- _About this task_: Please reproduce the lines from the one containing "Click the Search Product Here field" through the end of the data below exactly as they stand, and omit all pictures.

(Supplied information)

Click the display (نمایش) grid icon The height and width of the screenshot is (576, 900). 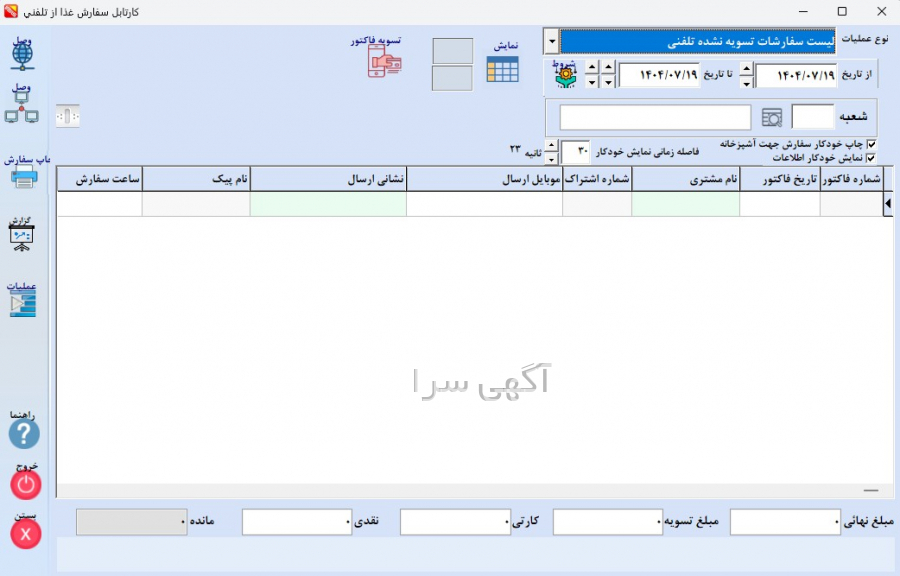(x=502, y=69)
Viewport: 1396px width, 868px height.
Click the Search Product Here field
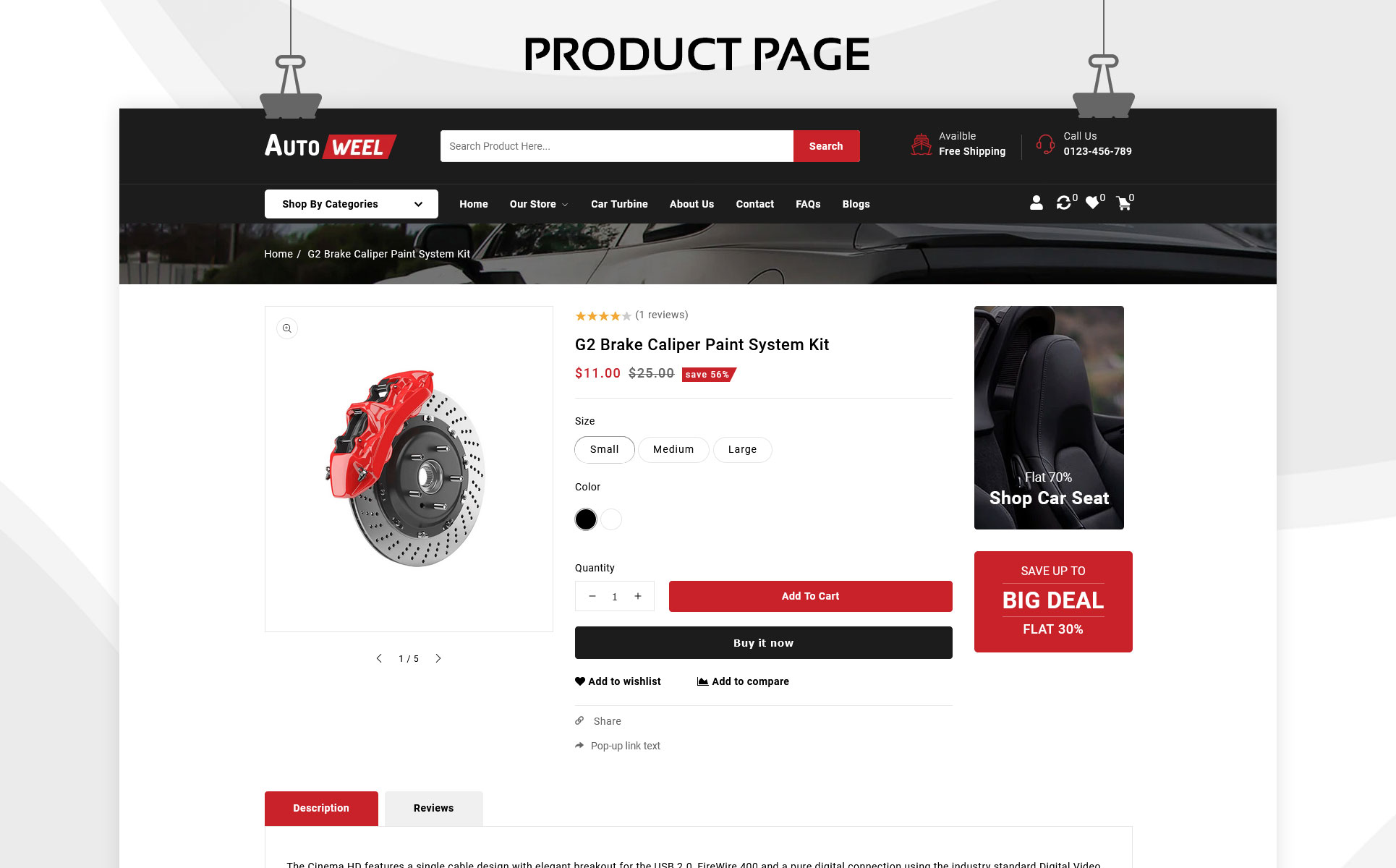[x=616, y=146]
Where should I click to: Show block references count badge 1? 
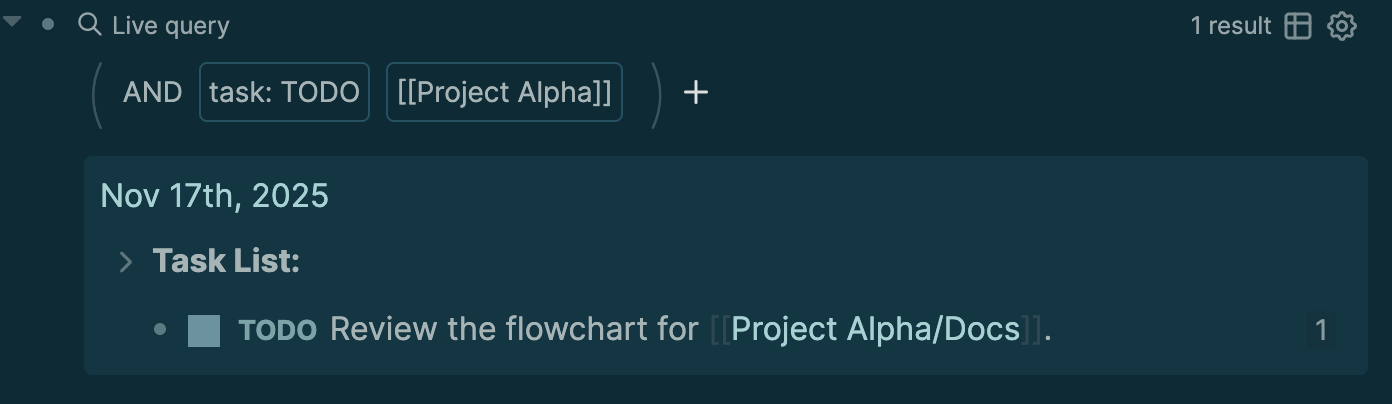(x=1320, y=330)
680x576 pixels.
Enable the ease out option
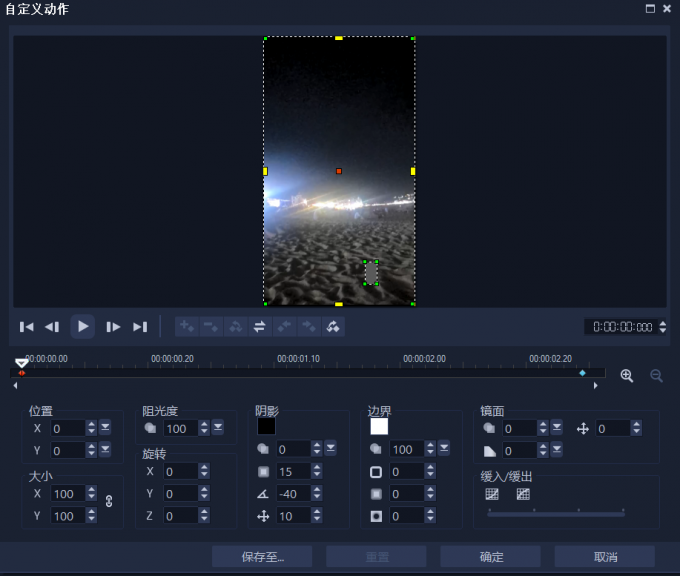click(x=523, y=494)
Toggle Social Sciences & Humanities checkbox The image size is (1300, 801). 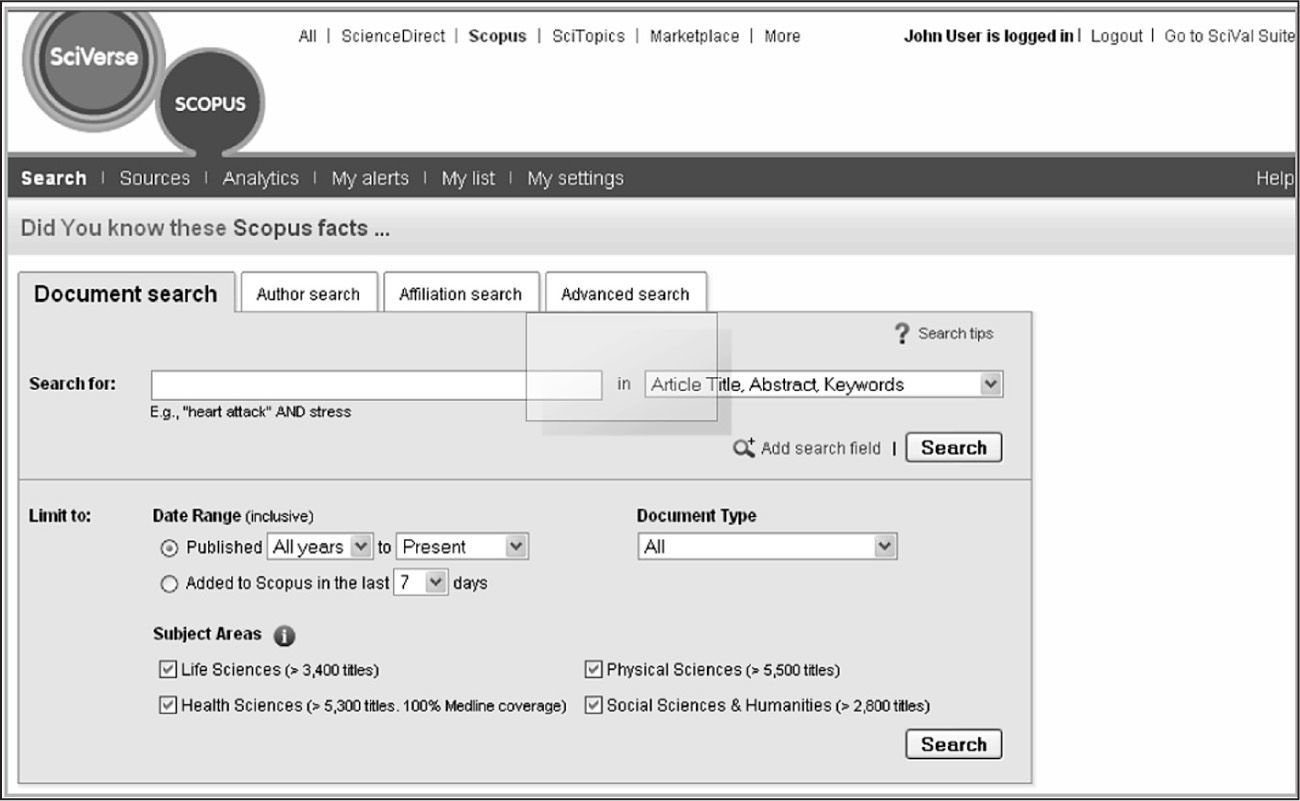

(End Supplied information)

- _Response to the task_:
Click the Search Product Here field
[x=616, y=146]
Where should I click to: Show block references count badge 1? 
(x=1320, y=330)
680x576 pixels.
Enable the ease out option
click(x=523, y=494)
Toggle Social Sciences & Humanities checkbox The image size is (1300, 801). 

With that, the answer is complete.